Enregistré en 1985 pendant 4 dates sold-out au Long Beach Arena en Californie sur la tournée World Slavery Tour (qui est la tournée de l’album Powerslave), l’album enchaîne les morceaux qui pour l’époque étaient relativement nouveaux pour le groupe (Aces High, 2 Minutes to Midnight, Revelations, Powerslave ou encore The Trooper), ce qui est normal vu qu’en 1985, Maiden ne comptait à son actif que 5 albums à posséder absolument car c’est dans ces 5 albums que le groupe a presque tout dit.
La force de ce live est de magnifier toute la musique de la vierge de fer (certains morceaux sonnent même mieux live, comme par exemple Revelations qui est plus lent en studio et moins intéressant). Bruce Dickinson manie le micro et joue avec le public d’une main de maître, pendant qu’Adrian Smith et Dave Murray assurent des duels de guitares imparables. Derrière, Nicko McBrain et Steve Harris donnent corps à l’ensemble en martelant la rythmique avec précision (c’est sans doute pour ça que Steve Harris ne joue que sur Fender Precision).
Le seul morceau moins classique de ce live, Rime of the Ancient, est une pièce de 13 minutes qui met en musique un poème de Samuel Taylor Coleridge. Par moins « classique », j’entends moins connu car ce morceau est un pur chef d’œuvre comme Maiden sait les faire.
Le reste de l’album, c’est de l’histoire : The Number of the Beast, Hallowed be Thy Name, Iron Maiden, Run to The Hills, Running Free (la version video se voit ajoutée entre autres de Sanctuary). Des morceaux qui sont systématiquement joués en concert.
Quand on jette un oeil sur le carnet qui accompagne le CD, on y apprend que la tournée s’est étendue sur 24 pays pendant 322 jours.
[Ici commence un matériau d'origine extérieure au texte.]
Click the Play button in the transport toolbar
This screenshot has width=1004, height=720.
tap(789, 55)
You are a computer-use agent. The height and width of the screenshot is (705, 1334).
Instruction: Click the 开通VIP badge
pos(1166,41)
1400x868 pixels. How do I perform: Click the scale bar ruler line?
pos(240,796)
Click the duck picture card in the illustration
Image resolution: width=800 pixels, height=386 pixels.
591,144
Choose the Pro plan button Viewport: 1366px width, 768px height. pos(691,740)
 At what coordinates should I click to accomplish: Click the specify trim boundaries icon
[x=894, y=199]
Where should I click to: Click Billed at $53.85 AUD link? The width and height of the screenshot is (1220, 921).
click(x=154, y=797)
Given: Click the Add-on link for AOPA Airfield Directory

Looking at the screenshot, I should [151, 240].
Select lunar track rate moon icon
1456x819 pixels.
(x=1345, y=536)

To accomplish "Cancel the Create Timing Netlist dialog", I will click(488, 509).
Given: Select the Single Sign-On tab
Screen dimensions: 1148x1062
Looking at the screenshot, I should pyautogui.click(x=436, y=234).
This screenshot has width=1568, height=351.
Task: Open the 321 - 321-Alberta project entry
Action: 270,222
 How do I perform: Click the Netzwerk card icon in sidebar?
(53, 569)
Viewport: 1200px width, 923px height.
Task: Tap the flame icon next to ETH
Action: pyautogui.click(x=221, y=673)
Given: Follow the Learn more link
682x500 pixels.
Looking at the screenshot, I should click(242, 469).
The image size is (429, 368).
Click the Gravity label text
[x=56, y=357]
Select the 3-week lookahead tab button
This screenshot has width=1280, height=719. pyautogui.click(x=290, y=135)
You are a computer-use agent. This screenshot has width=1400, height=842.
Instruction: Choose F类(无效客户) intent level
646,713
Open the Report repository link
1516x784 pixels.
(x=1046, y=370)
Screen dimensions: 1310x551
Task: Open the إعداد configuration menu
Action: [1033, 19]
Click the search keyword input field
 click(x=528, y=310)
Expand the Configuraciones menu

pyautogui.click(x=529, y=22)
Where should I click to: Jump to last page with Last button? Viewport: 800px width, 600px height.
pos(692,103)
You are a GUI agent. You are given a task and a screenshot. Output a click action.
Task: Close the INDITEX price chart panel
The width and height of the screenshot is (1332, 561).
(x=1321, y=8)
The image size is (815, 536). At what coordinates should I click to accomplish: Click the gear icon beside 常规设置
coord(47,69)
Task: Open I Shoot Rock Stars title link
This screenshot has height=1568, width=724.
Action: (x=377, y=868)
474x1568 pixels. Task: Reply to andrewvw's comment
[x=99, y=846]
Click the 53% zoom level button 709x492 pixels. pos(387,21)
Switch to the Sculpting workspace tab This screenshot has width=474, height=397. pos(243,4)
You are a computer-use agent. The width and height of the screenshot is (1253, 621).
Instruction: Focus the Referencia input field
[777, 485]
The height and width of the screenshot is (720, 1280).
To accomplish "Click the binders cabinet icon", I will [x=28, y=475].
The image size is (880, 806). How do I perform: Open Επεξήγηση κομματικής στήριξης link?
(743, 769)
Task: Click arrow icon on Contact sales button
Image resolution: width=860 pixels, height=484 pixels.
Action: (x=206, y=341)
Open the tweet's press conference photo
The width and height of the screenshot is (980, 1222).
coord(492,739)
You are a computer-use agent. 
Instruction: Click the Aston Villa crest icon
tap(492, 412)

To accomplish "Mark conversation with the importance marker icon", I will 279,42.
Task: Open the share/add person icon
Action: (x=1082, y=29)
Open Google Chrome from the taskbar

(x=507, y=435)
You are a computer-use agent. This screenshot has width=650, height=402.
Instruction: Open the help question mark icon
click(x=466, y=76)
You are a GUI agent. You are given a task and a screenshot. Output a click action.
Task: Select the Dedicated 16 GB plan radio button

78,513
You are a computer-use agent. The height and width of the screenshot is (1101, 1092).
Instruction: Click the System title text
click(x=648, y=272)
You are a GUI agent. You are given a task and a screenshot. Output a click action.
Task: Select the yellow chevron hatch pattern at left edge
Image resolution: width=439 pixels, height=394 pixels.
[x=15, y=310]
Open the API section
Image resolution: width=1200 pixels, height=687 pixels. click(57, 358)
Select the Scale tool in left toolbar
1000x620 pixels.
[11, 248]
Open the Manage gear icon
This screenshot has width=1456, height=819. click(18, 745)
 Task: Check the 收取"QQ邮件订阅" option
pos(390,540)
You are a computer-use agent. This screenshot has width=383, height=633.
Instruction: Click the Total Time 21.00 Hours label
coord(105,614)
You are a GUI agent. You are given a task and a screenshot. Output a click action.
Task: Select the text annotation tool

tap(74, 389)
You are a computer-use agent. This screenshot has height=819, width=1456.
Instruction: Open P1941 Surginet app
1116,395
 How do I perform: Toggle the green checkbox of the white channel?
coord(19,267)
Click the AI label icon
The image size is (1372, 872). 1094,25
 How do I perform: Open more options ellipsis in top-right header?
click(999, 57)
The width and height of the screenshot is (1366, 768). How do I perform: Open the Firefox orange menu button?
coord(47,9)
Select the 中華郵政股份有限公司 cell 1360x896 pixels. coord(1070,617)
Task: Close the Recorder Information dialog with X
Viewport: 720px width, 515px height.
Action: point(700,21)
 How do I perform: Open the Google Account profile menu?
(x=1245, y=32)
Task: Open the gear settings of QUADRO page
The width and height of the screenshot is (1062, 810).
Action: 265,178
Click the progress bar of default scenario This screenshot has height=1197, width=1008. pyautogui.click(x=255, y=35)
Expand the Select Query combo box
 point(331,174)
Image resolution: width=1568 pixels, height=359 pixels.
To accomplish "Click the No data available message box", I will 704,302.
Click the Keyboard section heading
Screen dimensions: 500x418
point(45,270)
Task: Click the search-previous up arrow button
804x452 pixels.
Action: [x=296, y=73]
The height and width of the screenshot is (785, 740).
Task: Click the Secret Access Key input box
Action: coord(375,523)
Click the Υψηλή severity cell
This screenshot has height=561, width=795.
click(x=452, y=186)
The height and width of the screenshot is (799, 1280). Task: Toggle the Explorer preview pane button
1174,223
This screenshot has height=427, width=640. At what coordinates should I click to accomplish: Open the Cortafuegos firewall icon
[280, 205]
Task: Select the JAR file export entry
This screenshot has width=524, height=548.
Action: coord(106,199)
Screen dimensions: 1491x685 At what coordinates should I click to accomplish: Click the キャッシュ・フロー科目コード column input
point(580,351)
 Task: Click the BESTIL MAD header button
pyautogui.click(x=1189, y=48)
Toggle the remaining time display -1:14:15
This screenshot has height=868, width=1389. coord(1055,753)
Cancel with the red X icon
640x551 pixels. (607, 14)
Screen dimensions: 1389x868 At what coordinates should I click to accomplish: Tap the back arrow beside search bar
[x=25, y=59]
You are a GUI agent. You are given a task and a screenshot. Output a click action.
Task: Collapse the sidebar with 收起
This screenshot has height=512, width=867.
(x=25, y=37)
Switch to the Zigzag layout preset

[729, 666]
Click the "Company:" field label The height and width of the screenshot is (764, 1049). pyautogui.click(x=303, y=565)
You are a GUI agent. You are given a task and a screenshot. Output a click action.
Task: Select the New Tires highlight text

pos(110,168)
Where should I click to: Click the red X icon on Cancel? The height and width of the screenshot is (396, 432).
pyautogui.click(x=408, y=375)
Que pendant cette période, ils ont voyagé sur 10.000 miles, utilisé 7778 chambres d’hôtel, 6392 cordes de guitares, 3760 drum sticks, 3008 mediators et bu environ 50.000 cannettes de bière, 30.000 de softs, 6000 pintes de lait, 2500 pintes de jus d’orange et des tonnes de bouffe. Ca m’a toujours fait marrer de lire ça.
Un album à ranger dans la catégorie « classiques du rock », à côté de Made in Japan de Deep Purple, d’Appetite for Destruction de Guns ‘n Roses ou encore Physical Graffiti de Led Zeppelin (parmi tant d’autres).

Ah, The Number of the Beast, 2 Minutes to midnight, mes préférées avec Man on the Edge (mais seulement par Bruce Dickinson!!!).
Je trouve les derniers albums post “The Wickerman” quelque peu… “édulcorés”.